— Exercise instructions —
Restate each entry below word for word, without skipping any.

— Data shown —
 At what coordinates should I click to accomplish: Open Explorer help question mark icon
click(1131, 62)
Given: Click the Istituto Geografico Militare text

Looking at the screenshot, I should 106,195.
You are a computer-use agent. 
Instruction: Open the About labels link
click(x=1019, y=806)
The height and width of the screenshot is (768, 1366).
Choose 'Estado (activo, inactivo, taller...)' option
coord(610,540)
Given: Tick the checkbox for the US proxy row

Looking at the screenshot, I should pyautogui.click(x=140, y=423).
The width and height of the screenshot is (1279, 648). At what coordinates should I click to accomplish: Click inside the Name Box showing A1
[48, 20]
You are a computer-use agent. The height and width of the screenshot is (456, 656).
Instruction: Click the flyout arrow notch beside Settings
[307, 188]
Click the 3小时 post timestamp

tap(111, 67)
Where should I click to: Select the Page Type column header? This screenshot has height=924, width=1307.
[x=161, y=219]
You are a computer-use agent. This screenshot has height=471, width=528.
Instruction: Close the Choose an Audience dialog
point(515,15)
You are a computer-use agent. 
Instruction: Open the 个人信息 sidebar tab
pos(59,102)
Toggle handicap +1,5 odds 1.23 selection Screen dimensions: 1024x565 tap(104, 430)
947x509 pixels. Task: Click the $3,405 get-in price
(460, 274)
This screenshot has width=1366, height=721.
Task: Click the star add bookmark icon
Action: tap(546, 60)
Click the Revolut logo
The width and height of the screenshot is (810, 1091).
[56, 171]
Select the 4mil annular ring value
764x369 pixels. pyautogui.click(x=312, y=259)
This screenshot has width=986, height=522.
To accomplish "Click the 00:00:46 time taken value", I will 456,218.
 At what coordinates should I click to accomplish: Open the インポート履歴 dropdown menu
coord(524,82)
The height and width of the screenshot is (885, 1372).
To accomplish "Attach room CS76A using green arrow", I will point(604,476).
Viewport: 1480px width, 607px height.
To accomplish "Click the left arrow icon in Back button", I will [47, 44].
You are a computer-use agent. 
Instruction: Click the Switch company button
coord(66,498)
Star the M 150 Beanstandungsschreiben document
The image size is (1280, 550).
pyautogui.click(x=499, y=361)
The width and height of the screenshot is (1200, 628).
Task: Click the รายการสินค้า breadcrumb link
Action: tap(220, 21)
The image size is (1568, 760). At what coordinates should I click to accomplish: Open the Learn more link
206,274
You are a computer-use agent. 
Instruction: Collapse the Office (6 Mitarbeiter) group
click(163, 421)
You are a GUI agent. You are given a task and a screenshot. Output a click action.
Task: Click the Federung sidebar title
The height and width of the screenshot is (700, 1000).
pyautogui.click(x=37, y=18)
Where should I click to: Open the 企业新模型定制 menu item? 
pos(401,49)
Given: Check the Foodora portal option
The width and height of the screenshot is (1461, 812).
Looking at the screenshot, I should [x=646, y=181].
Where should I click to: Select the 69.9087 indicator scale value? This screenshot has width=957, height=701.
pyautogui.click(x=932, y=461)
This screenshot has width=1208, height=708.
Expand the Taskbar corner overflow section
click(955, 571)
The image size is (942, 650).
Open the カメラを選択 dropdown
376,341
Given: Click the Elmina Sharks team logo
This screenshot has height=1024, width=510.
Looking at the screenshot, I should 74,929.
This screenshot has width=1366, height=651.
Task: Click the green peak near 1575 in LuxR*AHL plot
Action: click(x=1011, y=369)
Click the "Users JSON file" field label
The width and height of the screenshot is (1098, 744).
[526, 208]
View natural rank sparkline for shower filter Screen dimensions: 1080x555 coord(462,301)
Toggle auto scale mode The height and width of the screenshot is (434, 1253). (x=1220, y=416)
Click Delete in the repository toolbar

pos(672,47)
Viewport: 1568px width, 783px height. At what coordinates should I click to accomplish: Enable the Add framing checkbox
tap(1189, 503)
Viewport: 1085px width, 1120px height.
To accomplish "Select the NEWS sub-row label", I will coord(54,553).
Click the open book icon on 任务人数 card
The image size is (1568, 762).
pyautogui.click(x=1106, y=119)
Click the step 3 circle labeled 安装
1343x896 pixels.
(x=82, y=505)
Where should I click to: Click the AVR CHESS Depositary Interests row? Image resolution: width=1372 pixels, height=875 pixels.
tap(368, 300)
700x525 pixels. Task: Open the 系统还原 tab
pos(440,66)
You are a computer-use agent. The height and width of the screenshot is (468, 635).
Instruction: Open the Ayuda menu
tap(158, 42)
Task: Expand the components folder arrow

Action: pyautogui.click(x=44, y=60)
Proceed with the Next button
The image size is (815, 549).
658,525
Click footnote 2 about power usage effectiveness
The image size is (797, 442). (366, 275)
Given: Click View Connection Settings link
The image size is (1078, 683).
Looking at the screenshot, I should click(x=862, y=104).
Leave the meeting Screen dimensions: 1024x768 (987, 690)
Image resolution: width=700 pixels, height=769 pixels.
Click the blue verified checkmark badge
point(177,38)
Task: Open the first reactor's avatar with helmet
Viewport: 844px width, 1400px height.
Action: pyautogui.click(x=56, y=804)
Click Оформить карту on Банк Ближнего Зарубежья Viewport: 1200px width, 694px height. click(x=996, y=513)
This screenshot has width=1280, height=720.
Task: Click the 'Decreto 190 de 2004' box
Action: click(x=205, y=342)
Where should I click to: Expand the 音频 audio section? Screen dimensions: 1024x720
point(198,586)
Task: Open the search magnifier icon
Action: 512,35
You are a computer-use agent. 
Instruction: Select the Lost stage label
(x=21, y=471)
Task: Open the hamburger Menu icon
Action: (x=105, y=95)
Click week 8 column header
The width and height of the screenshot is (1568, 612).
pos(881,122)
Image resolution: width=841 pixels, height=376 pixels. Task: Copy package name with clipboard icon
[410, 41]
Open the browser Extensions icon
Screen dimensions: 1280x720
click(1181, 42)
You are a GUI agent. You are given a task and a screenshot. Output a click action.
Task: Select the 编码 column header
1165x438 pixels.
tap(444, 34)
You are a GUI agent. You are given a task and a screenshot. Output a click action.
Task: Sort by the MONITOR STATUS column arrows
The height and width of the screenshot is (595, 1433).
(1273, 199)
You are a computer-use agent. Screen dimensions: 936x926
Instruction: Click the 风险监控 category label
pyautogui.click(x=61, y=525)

— Answer for this exercise —
 At what coordinates should I click to accomplish: Open Explorer help question mark icon
click(1131, 62)
Given: Click the Istituto Geografico Militare text

Looking at the screenshot, I should 106,195.
You are a computer-use agent. 
Instruction: Open the About labels link
click(x=1019, y=806)
The height and width of the screenshot is (768, 1366).
Choose 'Estado (activo, inactivo, taller...)' option
coord(610,540)
Given: Tick the checkbox for the US proxy row

Looking at the screenshot, I should pyautogui.click(x=140, y=423).
The width and height of the screenshot is (1279, 648). At what coordinates should I click to accomplish: Click inside the Name Box showing A1
[48, 20]
You are a computer-use agent. The height and width of the screenshot is (456, 656).
Instruction: Click the flyout arrow notch beside Settings
[307, 188]
Click the 3小时 post timestamp

tap(111, 67)
Where should I click to: Select the Page Type column header? This screenshot has height=924, width=1307.
[x=161, y=219]
You are a computer-use agent. This screenshot has height=471, width=528.
Instruction: Close the Choose an Audience dialog
point(515,15)
You are a computer-use agent. 
Instruction: Open the 个人信息 sidebar tab
pos(59,102)
Toggle handicap +1,5 odds 1.23 selection Screen dimensions: 1024x565 tap(104, 430)
947x509 pixels. Task: Click the $3,405 get-in price
(460, 274)
This screenshot has width=1366, height=721.
Task: Click the star add bookmark icon
Action: tap(546, 60)
Click the Revolut logo
The width and height of the screenshot is (810, 1091).
[56, 171]
Select the 4mil annular ring value
764x369 pixels. pyautogui.click(x=312, y=259)
This screenshot has width=986, height=522.
To accomplish "Click the 00:00:46 time taken value", I will 456,218.
 At what coordinates should I click to accomplish: Open the インポート履歴 dropdown menu
coord(524,82)
The height and width of the screenshot is (885, 1372).
To accomplish "Attach room CS76A using green arrow", I will point(604,476).
Viewport: 1480px width, 607px height.
To accomplish "Click the left arrow icon in Back button", I will [47, 44].
You are a computer-use agent. 
Instruction: Click the Switch company button
coord(66,498)
Star the M 150 Beanstandungsschreiben document
The image size is (1280, 550).
pyautogui.click(x=499, y=361)
The width and height of the screenshot is (1200, 628).
Task: Click the รายการสินค้า breadcrumb link
Action: tap(220, 21)
The image size is (1568, 760). At what coordinates should I click to accomplish: Open the Learn more link
206,274
You are a computer-use agent. 
Instruction: Collapse the Office (6 Mitarbeiter) group
click(163, 421)
You are a GUI agent. You are given a task and a screenshot. Output a click action.
Task: Click the Federung sidebar title
The height and width of the screenshot is (700, 1000).
pyautogui.click(x=37, y=18)
Where should I click to: Open the 企业新模型定制 menu item? 
pos(401,49)
Given: Check the Foodora portal option
The width and height of the screenshot is (1461, 812).
Looking at the screenshot, I should [x=646, y=181].
Where should I click to: Select the 69.9087 indicator scale value? This screenshot has width=957, height=701.
pyautogui.click(x=932, y=461)
This screenshot has width=1208, height=708.
Expand the Taskbar corner overflow section
click(955, 571)
The image size is (942, 650).
Open the カメラを選択 dropdown
376,341
Given: Click the Elmina Sharks team logo
This screenshot has height=1024, width=510.
Looking at the screenshot, I should 74,929.
This screenshot has width=1366, height=651.
Task: Click the green peak near 1575 in LuxR*AHL plot
Action: click(x=1011, y=369)
Click the "Users JSON file" field label
The width and height of the screenshot is (1098, 744).
[526, 208]
View natural rank sparkline for shower filter Screen dimensions: 1080x555 coord(462,301)
Toggle auto scale mode The height and width of the screenshot is (434, 1253). (x=1220, y=416)
Click Delete in the repository toolbar

pos(672,47)
Viewport: 1568px width, 783px height. At what coordinates should I click to accomplish: Enable the Add framing checkbox
tap(1189, 503)
Viewport: 1085px width, 1120px height.
To accomplish "Select the NEWS sub-row label", I will coord(54,553).
Click the open book icon on 任务人数 card
The image size is (1568, 762).
pyautogui.click(x=1106, y=119)
Click the step 3 circle labeled 安装
1343x896 pixels.
(x=82, y=505)
Where should I click to: Click the AVR CHESS Depositary Interests row? Image resolution: width=1372 pixels, height=875 pixels.
tap(368, 300)
700x525 pixels. Task: Open the 系统还原 tab
pos(440,66)
You are a computer-use agent. The height and width of the screenshot is (468, 635).
Instruction: Open the Ayuda menu
tap(158, 42)
Task: Expand the components folder arrow

Action: pyautogui.click(x=44, y=60)
Proceed with the Next button
The image size is (815, 549).
658,525
Click footnote 2 about power usage effectiveness
The image size is (797, 442). (366, 275)
Given: Click View Connection Settings link
The image size is (1078, 683).
Looking at the screenshot, I should click(x=862, y=104).
Leave the meeting Screen dimensions: 1024x768 (987, 690)
Image resolution: width=700 pixels, height=769 pixels.
Click the blue verified checkmark badge
point(177,38)
Task: Open the first reactor's avatar with helmet
Viewport: 844px width, 1400px height.
Action: pyautogui.click(x=56, y=804)
Click Оформить карту on Банк Ближнего Зарубежья Viewport: 1200px width, 694px height. click(x=996, y=513)
This screenshot has width=1280, height=720.
Task: Click the 'Decreto 190 de 2004' box
Action: click(x=205, y=342)
Where should I click to: Expand the 音频 audio section? Screen dimensions: 1024x720
point(198,586)
Task: Open the search magnifier icon
Action: 512,35
You are a computer-use agent. 
Instruction: Select the Lost stage label
(x=21, y=471)
Task: Open the hamburger Menu icon
Action: (x=105, y=95)
Click week 8 column header
The width and height of the screenshot is (1568, 612).
pos(881,122)
Image resolution: width=841 pixels, height=376 pixels. Task: Copy package name with clipboard icon
[410, 41]
Open the browser Extensions icon
Screen dimensions: 1280x720
click(1181, 42)
You are a GUI agent. You are given a task and a screenshot. Output a click action.
Task: Select the 编码 column header
1165x438 pixels.
tap(444, 34)
You are a GUI agent. You are given a task and a screenshot. Output a click action.
Task: Sort by the MONITOR STATUS column arrows
The height and width of the screenshot is (595, 1433).
(1273, 199)
You are a computer-use agent. Screen dimensions: 936x926
Instruction: Click the 风险监控 category label
pyautogui.click(x=61, y=525)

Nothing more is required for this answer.